# Leckere Panade f. viele Fischsorten.



## Donsteffi (29. Juli 2004)

Ich habe von meiner Tante einen Tipp für eine Leckere Panade bekommen.
Eigentlich war es für Schweinefilet gedacht aber ich habe Sie jetzt auch
bei Zander und Dorsch ausprobiert und war positiv überrascht.

Gerade bei Dorsch, der sehr leicht beim braten zerfällt ist Sie ab jetzt mein 
Favorit. Die Stücke bleiben fest, es entsteht kein Fischmus mehr.

Die Panade: geriebenen *Parmesankäse *( frisch ) nicht den von Mirakoli!!
mit Paniermehl und gehackte Haselnüsse in gleichen Teilen mischen.
etwas Pfeffer.
kein Salz, da der Käse bereits Salz enthällt.

Fischfillet in geschlagenen EI wenden, 
panieren und dann in Butterschmalz bei mittlerer
hitze wie gewohnt braten. 

Gruß Donsteffi


----------



## Thomas9904 (29. Juli 2004)

*AW: Leckere Panade f. viele Fischsorten.*

Ist ein guter Tipp, Ergänzungen dazu:
Auch bei dieser Panierung ist e ratsam,. vordem wenden im Ei den Fisch zu würzen und zu mehlieren, da die Panierung dann besser hält.
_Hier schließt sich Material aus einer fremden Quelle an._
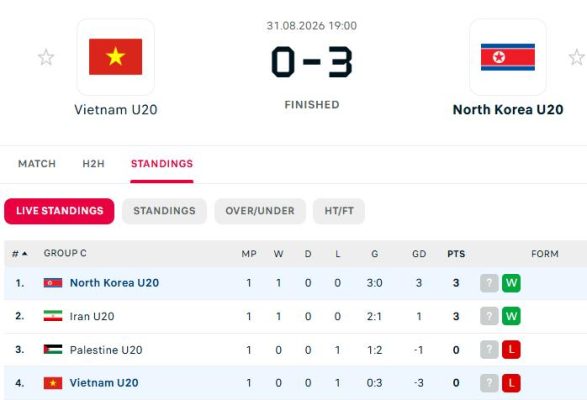Open the North Korea flag logo in match header
Viewport: 587px width, 400px height.
508,57
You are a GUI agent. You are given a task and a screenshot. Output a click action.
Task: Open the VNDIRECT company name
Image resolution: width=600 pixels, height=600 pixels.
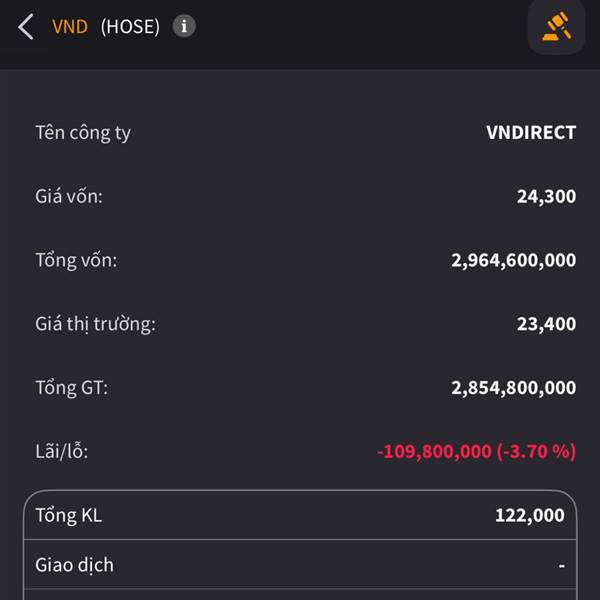(531, 133)
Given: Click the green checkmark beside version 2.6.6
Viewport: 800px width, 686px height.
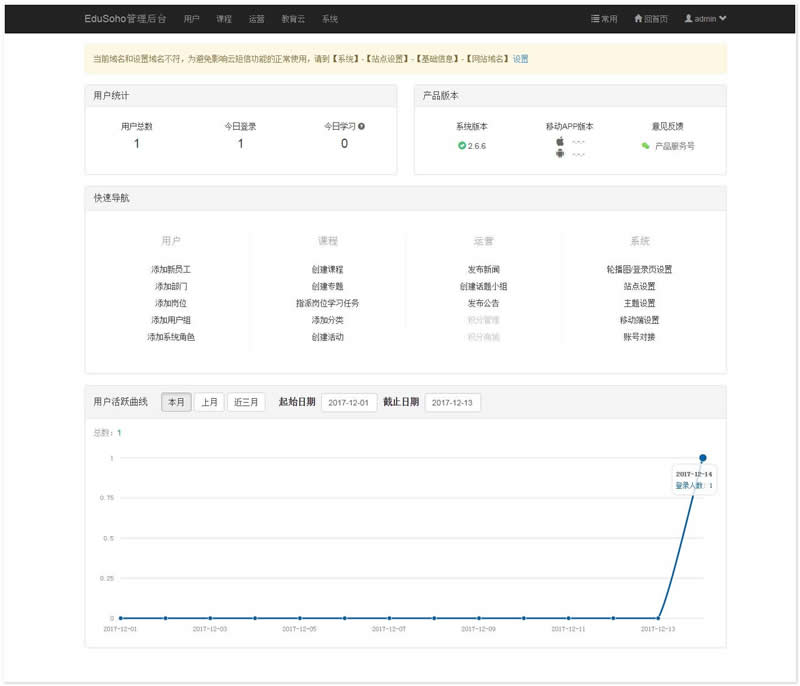Looking at the screenshot, I should [462, 146].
Statt Käse kann man auch Mandeln, Sesamsaat oder andere gehackte Nüsse oder auch z. B. frische Kräuter nach Geschmack.

Bei all diesen "Gemischvarianten" muss man bei der Brathitze etwas aufpassen, damit die Nüsse/Kräuter nicht verbrennen.


----------



## knollwinst (29. Juli 2004)

*AW: Leckere Panade f. viele Fischsorten.*



			
				Thomas9904 schrieb:
			
		

> Ist ein guter Tipp, Ergänzungen dazu:
> Auch bei dieser Panierung ist e ratsam,. vordem wenden im Ei den Fisch zu würzen und zu mehlieren, da die Panierung dann besser hält.


Hey Thomas,

habe gestern noch bei ner Kochsendung gelernt (Da habe die übrigens Steinbeisser mit geriebenen Mandeln paniert), dass man erst in der Pfanne würzen sollte (speziell mit Salz) da der Fisch sonst Wasser zieht und Panade durchweicht... War aber auf RTL, muss also gar nichts heissen!
Gruss Knollwin


----------



## Donsteffi (29. Juli 2004)

*AW: Leckere Panade f. viele Fischsorten.*

Hallo Thomas,

jetzt fällt es mir wie Schuppen aus den Haaren.
Natürlich waren auch gerieben Haselnüsse dabei.

Ich ändere es umgehend.

Danke Donsteffi


----------



## Thomas9904 (29. Juli 2004)

*AW: Leckere Panade f. viele Fischsorten.*

@ knollwinst:
Zu Fernsehköchen spar ich mir mal (fast) jeden Kommentar, den einzigen den ich da einigermassen ernst nehme, ist Vincent Klink (Weil Schwabe und Angler und zudem fährt er das gleiche Motorrad wie ich).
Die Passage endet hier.